Ever since the Supreme Court draft on Dobbs v. Jackson was leaked, the case that overruled Roe v. Wade, there have been protests, in violation of federal law, in front of the homes of conservative justices. So far no one has been charged, even though there is voluminous video evidence that had been aired by news outlets and on YouTube that includes clearly recognizable faces. Announcements of protests are posted on social media.

Is Garland quietly cheering on these illegal protests? Don’t forget, it was Garland’s office that asked the FBI to investigate parents protesting school boards over the teaching of Critical Race Theory, citing unnamed threats.

Last month former Trump White House advisor Peter Navarro, who was 72 years old at the time, was put in leg irons by the FBI, after being indicted on contempt of Congress charges. “Who are these people? This is not America,” Navarro said during his first appearance in federal court. “I was a distinguished public servant for four years!”

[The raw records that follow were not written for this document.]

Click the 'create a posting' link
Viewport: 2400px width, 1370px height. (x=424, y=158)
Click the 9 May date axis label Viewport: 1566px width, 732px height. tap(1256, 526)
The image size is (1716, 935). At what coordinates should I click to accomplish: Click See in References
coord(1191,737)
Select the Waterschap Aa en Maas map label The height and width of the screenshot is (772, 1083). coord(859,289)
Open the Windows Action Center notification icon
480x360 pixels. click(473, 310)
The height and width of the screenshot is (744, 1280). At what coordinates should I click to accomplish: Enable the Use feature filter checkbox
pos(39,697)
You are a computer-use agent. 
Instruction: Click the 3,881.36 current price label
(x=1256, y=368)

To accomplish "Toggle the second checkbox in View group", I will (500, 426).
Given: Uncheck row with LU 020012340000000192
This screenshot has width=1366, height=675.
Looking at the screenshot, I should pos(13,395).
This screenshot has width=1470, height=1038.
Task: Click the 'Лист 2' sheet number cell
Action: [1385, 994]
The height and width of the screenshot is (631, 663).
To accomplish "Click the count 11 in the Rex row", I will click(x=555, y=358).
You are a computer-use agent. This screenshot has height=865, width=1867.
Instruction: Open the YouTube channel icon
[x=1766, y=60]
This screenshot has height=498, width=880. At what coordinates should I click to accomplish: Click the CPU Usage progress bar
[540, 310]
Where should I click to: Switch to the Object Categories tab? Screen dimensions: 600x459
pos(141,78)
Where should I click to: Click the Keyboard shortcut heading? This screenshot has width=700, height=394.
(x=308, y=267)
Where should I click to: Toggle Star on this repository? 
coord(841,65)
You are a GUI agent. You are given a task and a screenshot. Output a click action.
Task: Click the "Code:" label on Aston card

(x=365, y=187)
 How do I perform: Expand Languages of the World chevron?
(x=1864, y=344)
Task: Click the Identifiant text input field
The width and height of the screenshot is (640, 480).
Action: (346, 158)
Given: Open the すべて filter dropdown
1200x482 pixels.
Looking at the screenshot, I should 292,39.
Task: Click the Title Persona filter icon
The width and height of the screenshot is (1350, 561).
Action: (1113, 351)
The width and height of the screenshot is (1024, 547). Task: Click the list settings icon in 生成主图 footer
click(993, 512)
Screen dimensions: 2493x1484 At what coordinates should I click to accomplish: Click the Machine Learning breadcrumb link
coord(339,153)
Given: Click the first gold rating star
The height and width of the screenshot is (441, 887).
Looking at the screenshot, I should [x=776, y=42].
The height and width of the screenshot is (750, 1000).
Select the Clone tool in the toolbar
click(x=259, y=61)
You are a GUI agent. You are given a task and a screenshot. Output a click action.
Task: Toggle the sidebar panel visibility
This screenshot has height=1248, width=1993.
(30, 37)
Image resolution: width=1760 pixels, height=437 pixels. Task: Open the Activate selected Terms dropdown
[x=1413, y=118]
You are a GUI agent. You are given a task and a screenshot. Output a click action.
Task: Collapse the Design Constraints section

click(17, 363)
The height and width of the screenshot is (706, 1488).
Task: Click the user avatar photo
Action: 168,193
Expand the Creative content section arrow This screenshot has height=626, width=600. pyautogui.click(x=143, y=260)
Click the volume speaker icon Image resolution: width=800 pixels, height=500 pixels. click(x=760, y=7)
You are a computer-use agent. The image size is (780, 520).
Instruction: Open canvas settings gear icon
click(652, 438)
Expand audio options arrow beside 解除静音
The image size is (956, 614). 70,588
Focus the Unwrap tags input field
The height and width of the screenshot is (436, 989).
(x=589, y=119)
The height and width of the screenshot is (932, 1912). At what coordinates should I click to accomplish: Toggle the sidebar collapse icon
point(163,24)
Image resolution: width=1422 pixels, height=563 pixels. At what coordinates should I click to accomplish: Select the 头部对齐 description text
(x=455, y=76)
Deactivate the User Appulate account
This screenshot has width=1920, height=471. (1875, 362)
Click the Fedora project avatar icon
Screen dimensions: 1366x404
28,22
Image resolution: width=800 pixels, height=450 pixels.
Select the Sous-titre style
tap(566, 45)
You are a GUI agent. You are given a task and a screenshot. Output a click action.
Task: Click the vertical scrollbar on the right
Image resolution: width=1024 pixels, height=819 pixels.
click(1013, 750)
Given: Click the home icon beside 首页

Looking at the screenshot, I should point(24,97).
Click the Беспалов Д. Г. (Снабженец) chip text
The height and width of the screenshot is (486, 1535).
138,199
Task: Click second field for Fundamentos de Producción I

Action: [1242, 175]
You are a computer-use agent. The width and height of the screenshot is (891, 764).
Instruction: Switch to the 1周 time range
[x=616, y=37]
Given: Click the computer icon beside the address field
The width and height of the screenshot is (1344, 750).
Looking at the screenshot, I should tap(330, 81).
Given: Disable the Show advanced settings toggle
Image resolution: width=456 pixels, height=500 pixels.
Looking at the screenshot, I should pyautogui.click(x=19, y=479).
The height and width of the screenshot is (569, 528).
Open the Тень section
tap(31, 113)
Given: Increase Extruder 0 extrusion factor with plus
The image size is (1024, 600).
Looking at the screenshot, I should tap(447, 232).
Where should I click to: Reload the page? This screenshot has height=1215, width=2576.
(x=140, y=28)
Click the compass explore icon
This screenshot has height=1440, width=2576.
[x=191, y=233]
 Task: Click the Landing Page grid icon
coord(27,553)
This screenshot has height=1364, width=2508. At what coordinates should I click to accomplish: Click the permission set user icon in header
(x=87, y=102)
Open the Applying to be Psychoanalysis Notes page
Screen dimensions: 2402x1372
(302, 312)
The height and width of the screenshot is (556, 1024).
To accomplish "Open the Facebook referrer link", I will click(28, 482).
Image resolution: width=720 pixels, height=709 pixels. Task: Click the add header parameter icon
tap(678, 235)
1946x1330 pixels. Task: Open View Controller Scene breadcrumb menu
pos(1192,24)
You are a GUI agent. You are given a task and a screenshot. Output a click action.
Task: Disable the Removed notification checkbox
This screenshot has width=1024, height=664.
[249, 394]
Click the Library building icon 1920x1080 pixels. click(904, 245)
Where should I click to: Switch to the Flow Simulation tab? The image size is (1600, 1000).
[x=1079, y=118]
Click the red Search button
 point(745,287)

Navarro, who has not faced prior legal troubles, is hardly a flight risk. 

Earlier this year, former Illinois House speaker Michael Madigan, who served in that role for four decades–and the former chairman of the Illinois Democratic Party–was indicted on a slew of corruption charges. 

Who wants to make a bet with me that Boss Madigan, also a septuagenarian, was not put in leg irons after his indictment?

Daughtery was later asked to resign as attorney general by Harding’s successor, Calvin Coolidge. He faced trial twice on unrelated charges. Both trials ended with hung juries. 

Garland will face tough questions next year, as congressional investigations led by Republicans will zoom in on the many debacles created by the Biden White House. Look for Garland to answer in the same fashion as Nixon’s Watergate co-conspirators did during the Watergate Senate hearings. “I don’t know” was a common response, as was “I don’t recall.”

Maybe, just maybe, Garland will answer questions about whether he plays poker at boozy parties in Washington.

John Ruberry regular blogs at Marathon Pundit.